Virginia Postrel and Hedy Lamar

August 31st, 2009 § 0 comments § permalink

About 15 minutes in Virgina shows Hedy for the third or fourth time as an example of glamour, and then drops the anecdote that she invented spread spectrum technology. According to Wikipedia she’s a co-inventor. Damn.

Let Virginia tell it.

5 whys

August 29th, 2009 § 0 comments § permalink

Does anybody even bother asking why ENOUGH times?

Why is Google on top? Search
Why is search so important? People have questions and search is one way of getting answers? (there are legion other ways, including browse, invention, and non sequitur)
Why are answers so valuable? They are the most rational, comprehensible way of alleviating the emotional anxiety that questions pose. (There are other ways of responding to that anxiety–that curiosity; they include emotional manipulation, distraction, emergence of new questions, irrelevance.)
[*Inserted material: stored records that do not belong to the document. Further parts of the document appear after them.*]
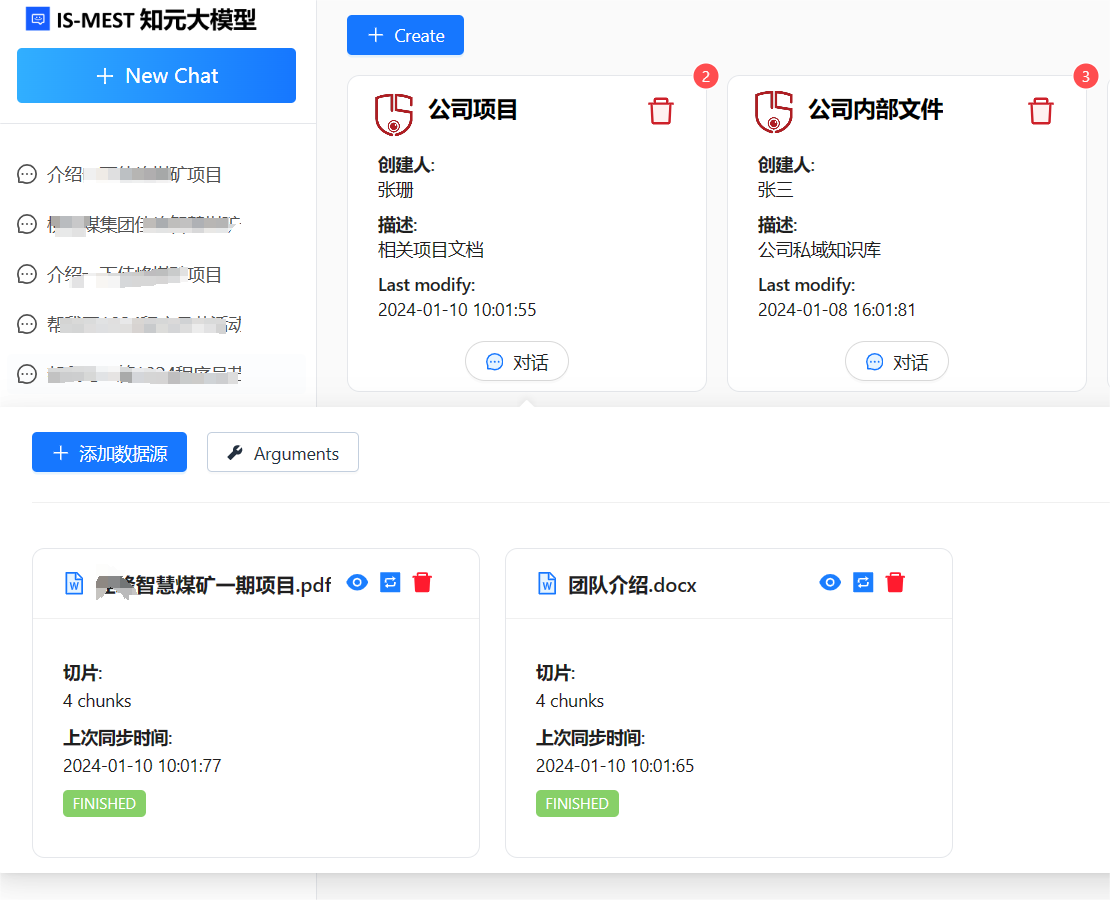
Task: Delete the 智慧煤矿一期项目.pdf document
Action: tap(422, 583)
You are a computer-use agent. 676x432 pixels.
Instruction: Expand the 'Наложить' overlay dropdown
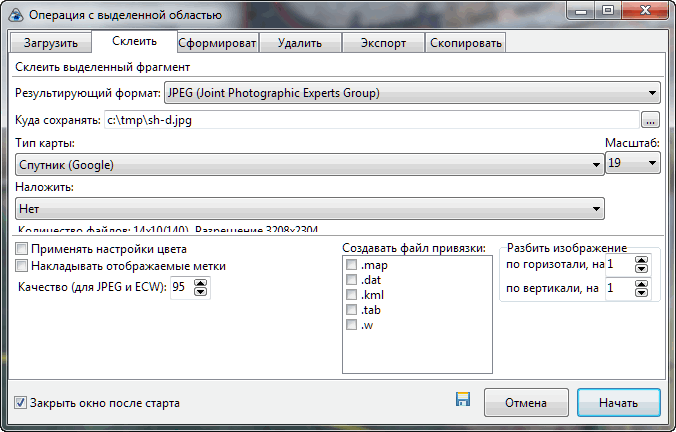pyautogui.click(x=310, y=208)
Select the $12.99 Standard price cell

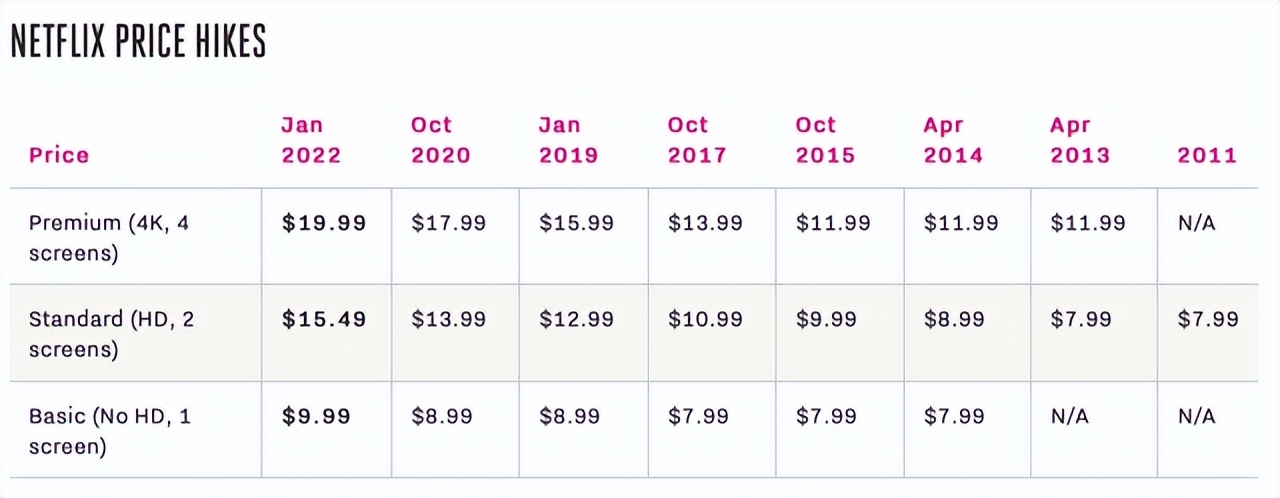point(577,319)
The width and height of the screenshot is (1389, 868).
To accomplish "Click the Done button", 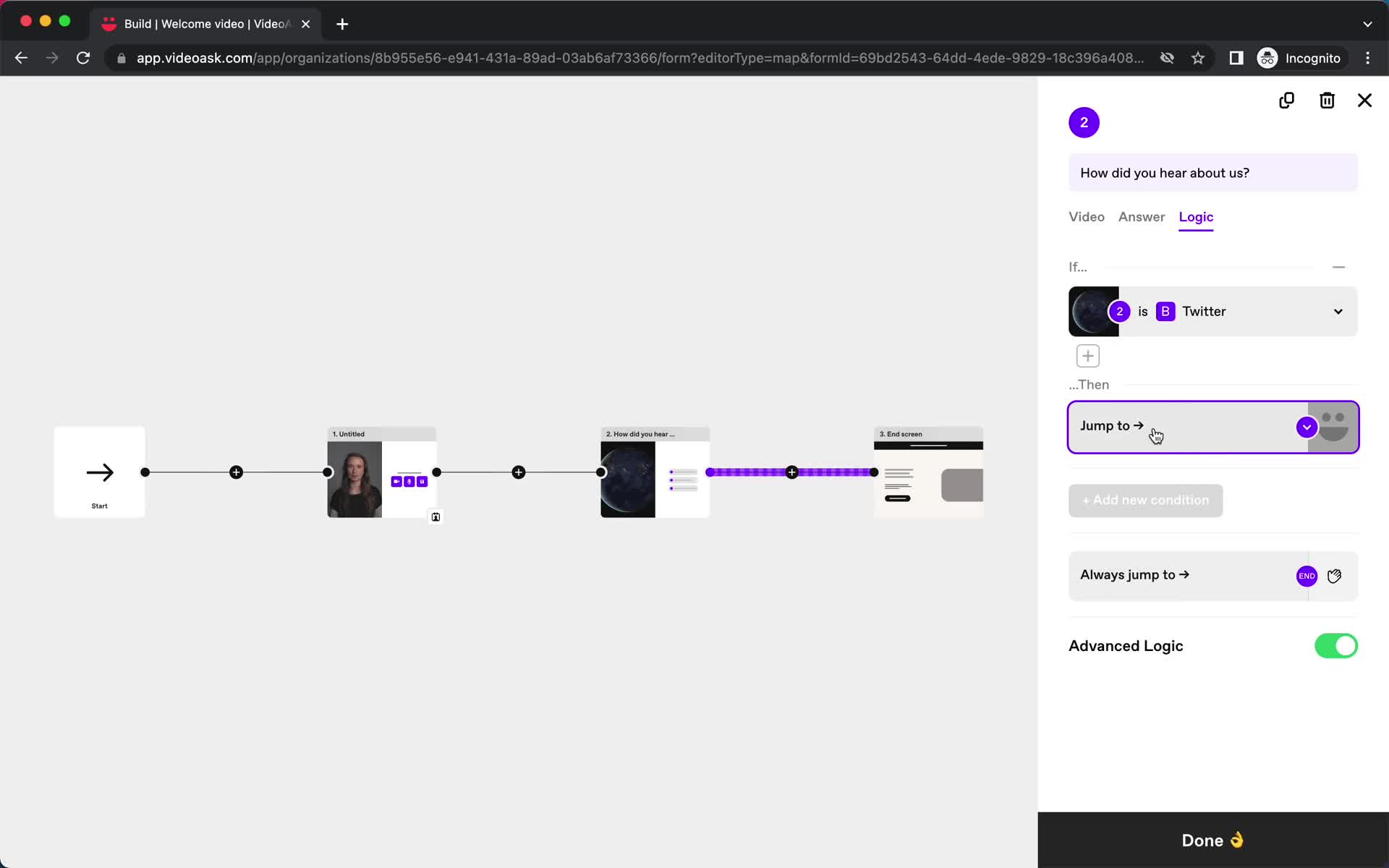I will [1213, 840].
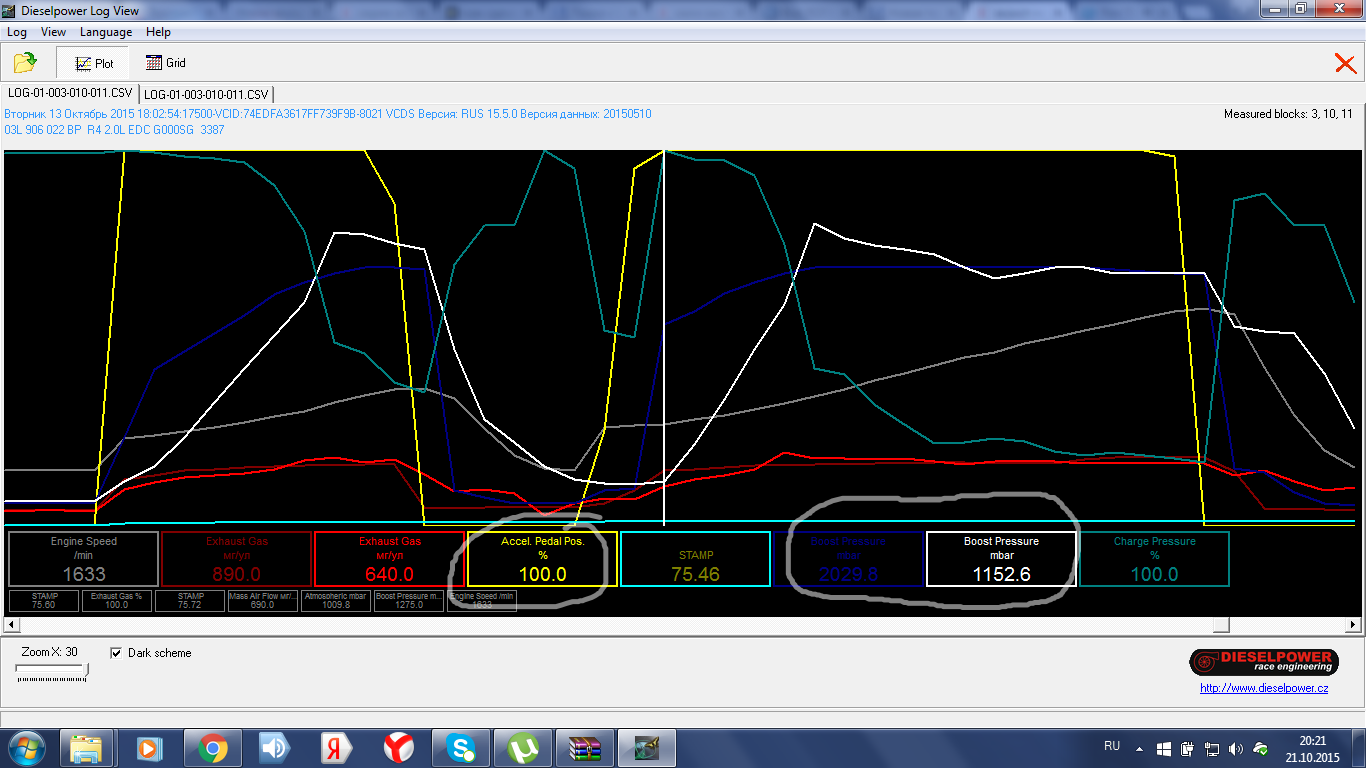1366x768 pixels.
Task: Toggle the Charge Pressure % channel box
Action: point(1154,558)
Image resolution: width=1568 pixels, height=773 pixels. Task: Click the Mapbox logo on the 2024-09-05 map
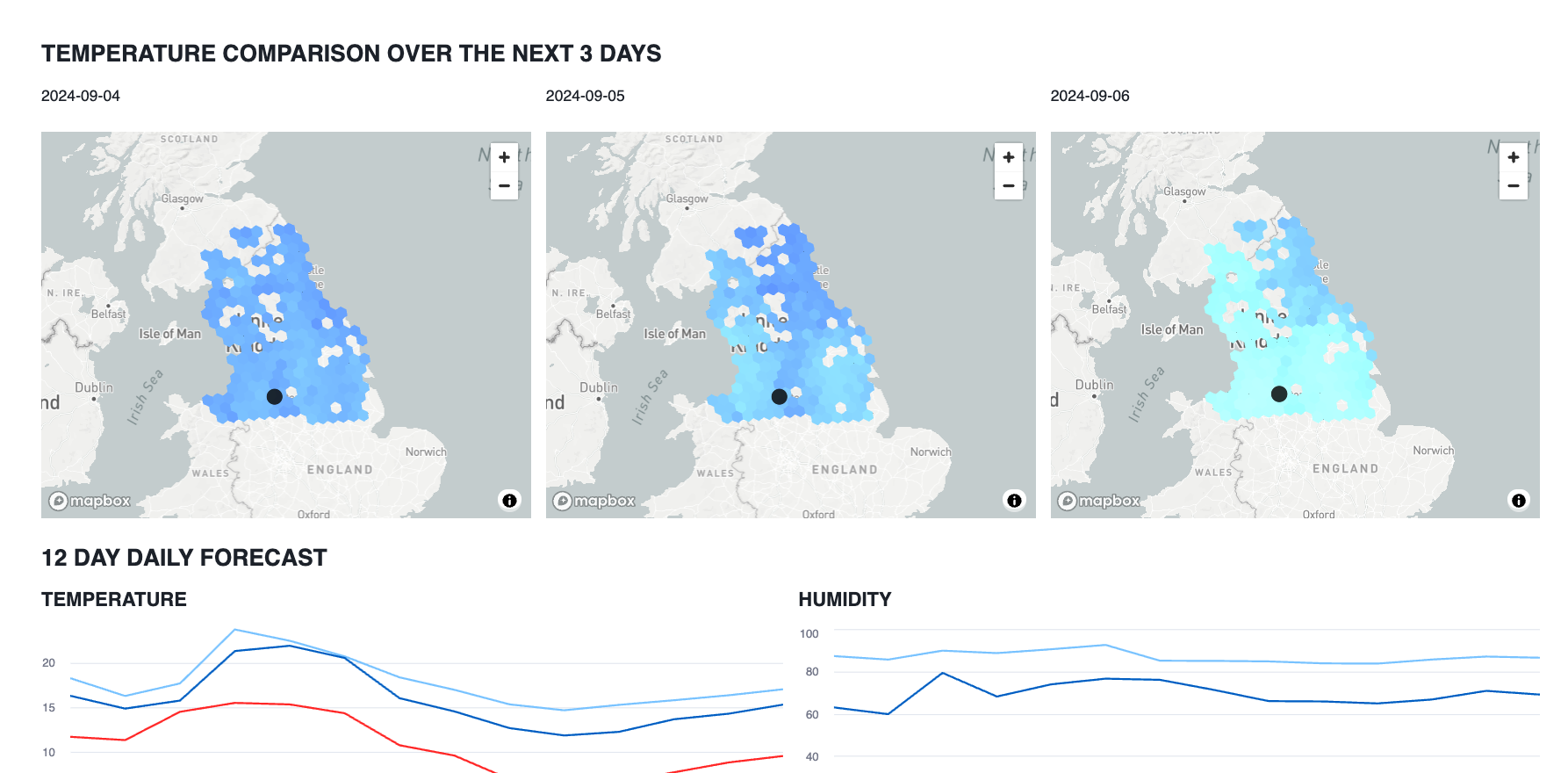pyautogui.click(x=594, y=501)
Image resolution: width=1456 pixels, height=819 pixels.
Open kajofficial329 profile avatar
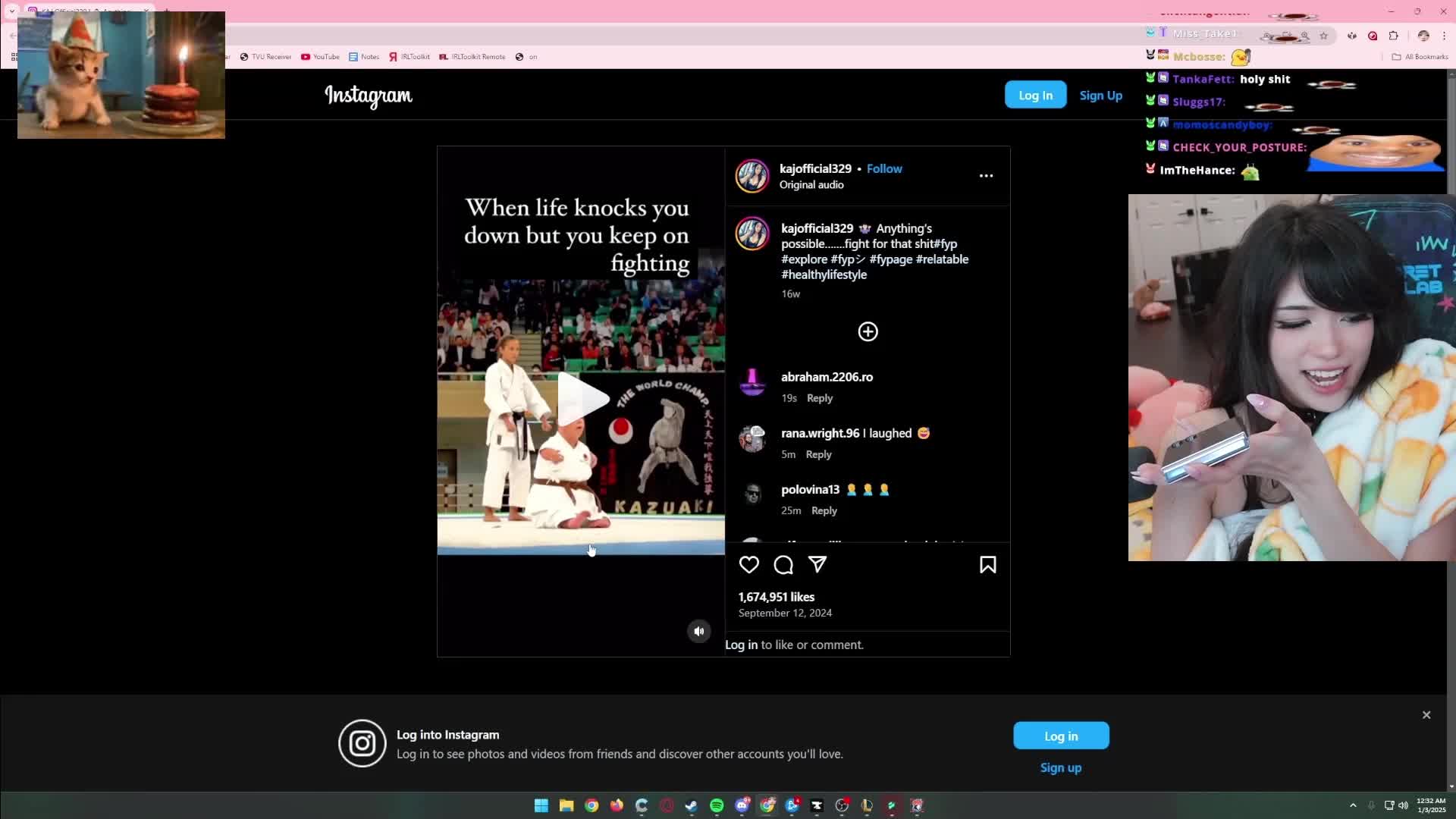752,176
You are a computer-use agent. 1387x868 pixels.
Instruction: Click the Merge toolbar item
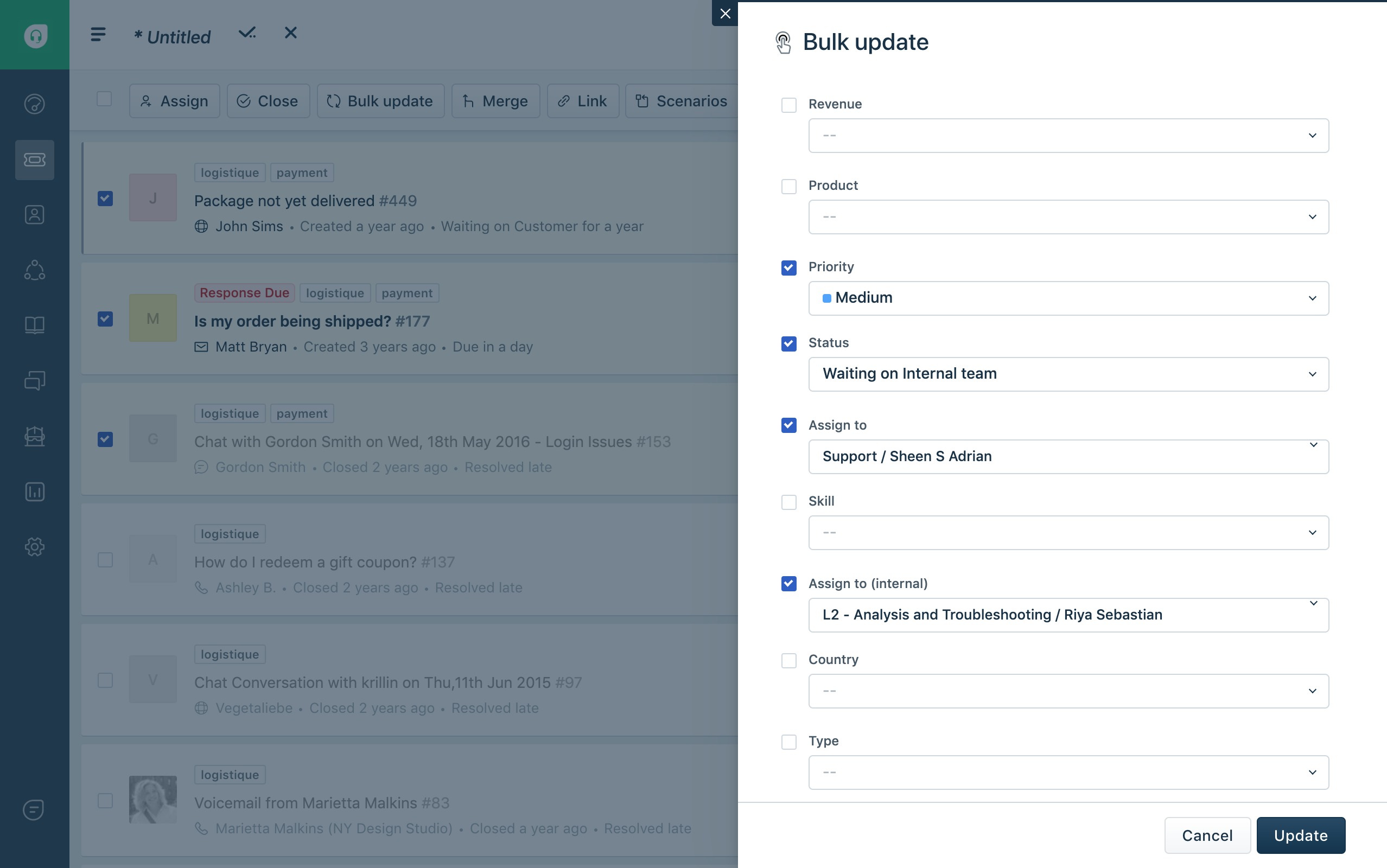click(495, 101)
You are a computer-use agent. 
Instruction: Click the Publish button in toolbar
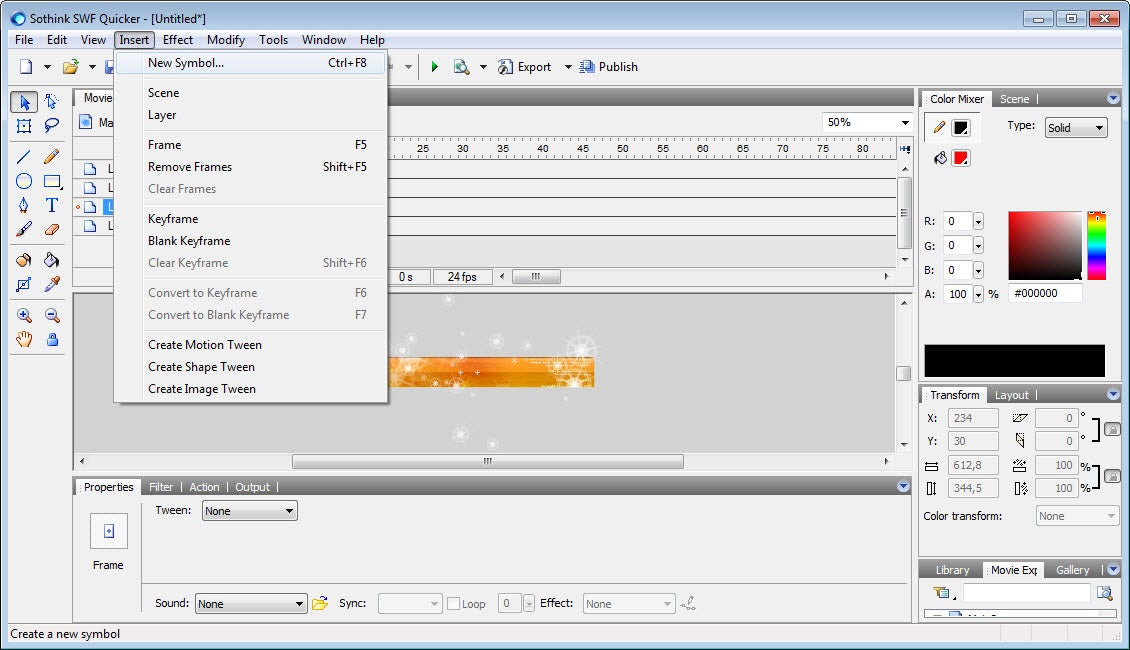tap(608, 67)
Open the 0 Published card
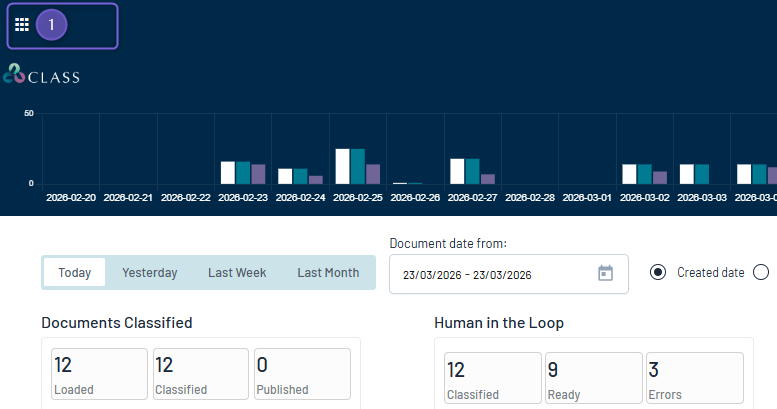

My point is this. Search is not Googles only weapon. Of equal and possibly greater import is the I feel Lucky option.
The human being is not simply a robot serving only the immediate need for a rational response to a tactical query, but a complex organic milieu of emotion, novelty, irrational exuberance and defiance, and technology, however traditionally rational in its iterative design, is not the last best pattern, but the first pattern made by those very confused and fleshy organisms that work at google. In our lifetime, the simplistic binary nature of computing will seem laughable, and people will be reminded that that binary mathematics it is based on is nearly as old as electricity itself.

Should the designers choose, it is merely a tight left turn, on the order of a decade or less of work, for any person to author that irrational machine, and it is the pattern of humans to appeal to it as they may with all, or other faculties than the rational. We shouldn’t be looking for the next rational predictor, we should be loooking for the pattern maker, the Lakoff+”rapid prototype” that allows us to home construct our own frames, and our own rose colored search/browse/I-feel-lucky result set.

Emotion is hot on the heels of the purely cognitive gen 1 one of the computing experience, exploration, and challege will be next.

Think of google’s ” were you looking for..” suggesting something interesting rather than relevant. Also see “design for debate”, and you’ll understand where I’m coming from.

How it do in LA

August 29th, 2009 § 0 comments § permalink

I’ve long been fascinated with the myth and reality of Los Angeles. I am reading an article about Helen Gurley Brown (author Sex and the Single Girl, cosmopolitan magazine), and I came across thus quote about the city of her maturation, “There is no better place on Earth to live (or die) by your wits than Los Angeles…”
Quote by Caitlin Flanagan

Based on my one visit, vicarous years through two friends, the writing of Bret Easton Ellis, and endless portrayals by Holywood; I say, “nicely put.”

Slacker

August 8th, 2009 § 0 comments § permalink

Sat in my room in the afternoon watching Slacker. It made me nostalgic for Lexington, and Frankfort KY before it. Doesn’t make me want to move to Austin though. I’m sure Seattle was Austin-like at some point.

Where am I now, what am I doing now. I think I started working so that I could play, now i’ve worked my way into this dirty corner thinking that if I play, if I stay up all night, the next day the light-blue collar ghost might set my income into decay.

People find it funny when I make strange metaphors in meetings. They say, where do you get these thoughts, and I’m always struck by the experience that I’m made magical because what is outside of work for me is not simply dinner, friends, a family and home. Frankly i really have little of those anyway, but deep culture. Deep reference. I have a connection, however noological, to the deep shared experiences of my culture. My experience is that of a librarian of the flatlands. Life in the map.